“We’re gonna to get you! We’re gonna to get you! Not another peep — Time to go to sleep!”
Ahhh, The Evil Dead. Sam Raimi and Bruce Campbell’s first film. Shot on a puny $350,000 budget, the film became a huge success and spawned two sequels, a 2013 remake and a recently ended TV series.
Ash Williams (Bruce Campbell), his girlfriend, Linda (Betsy Baker), Ash’s sister, Cheryl (Ellen Sandweiss), their friend Scott (Hal Delrich), and his girlfriend Shelly (Sarah York) are heading out for the weekend. Their destination: a creepy-looking cabin way out in the wilderness. The only way to it is to cross a rickety bridge that’s off the main road. Hopefully nothing horrible will happen at this remote shack that’s so far away from any help!
At the cabin, the group finds a weird, ancient-looking book, along with a tape recorder and a creepy-looking dagger. Playing the tape reveals that an archaeologist uncovered the Necronomicon Ex-Mortis — the Book of the Dead. Turns out the book is bound in human flesh and written in blood, and contains passages that resurrect demons. The tape reads one of the passages and the evil is unleashed in the woods again. Cheryl freaks out and flees into the woods, but the trees come alive and rape her. She returns to the cabin and quickly becomes possessed by a demon. They lock her in the cellar but then Shelly becomes possessed, too. Soon, Ash is the last person standing.
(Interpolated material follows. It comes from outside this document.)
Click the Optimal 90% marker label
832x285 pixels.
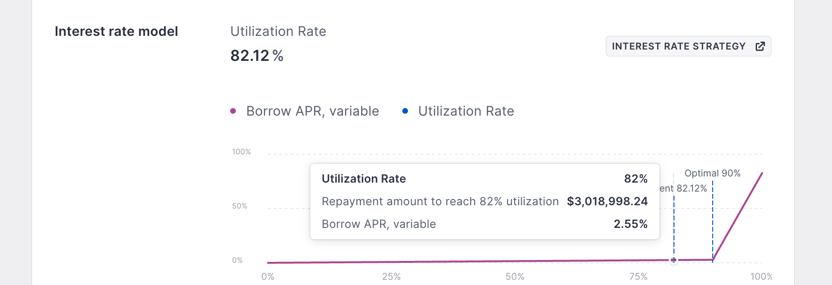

I love The Evil Dead. The movie has amazing camera work and editing, and is creepy, horrifying and scary as hell. Sam Raimi would go on to direct Evil Dead 2 and the third film, Army of Darkness, before finding success in Hollywood making Spider-Man movies.
The second film is probably the better movie — it’s a semi-remake with more humour, and a bigger budget — but there’s something super unsettling about the first movie. The third film turned the series into an action horror comedy: it’s fun but doesn’t compare to the first two.
In 2015, Sam Raimi and Bruce Campbell returned to the franchise to make Ash Vs Evil Dead – a TV series on Starz. It sadly only lasted three seasons but it was a pretty good show overall. Still, none of it would have happened without the first movie.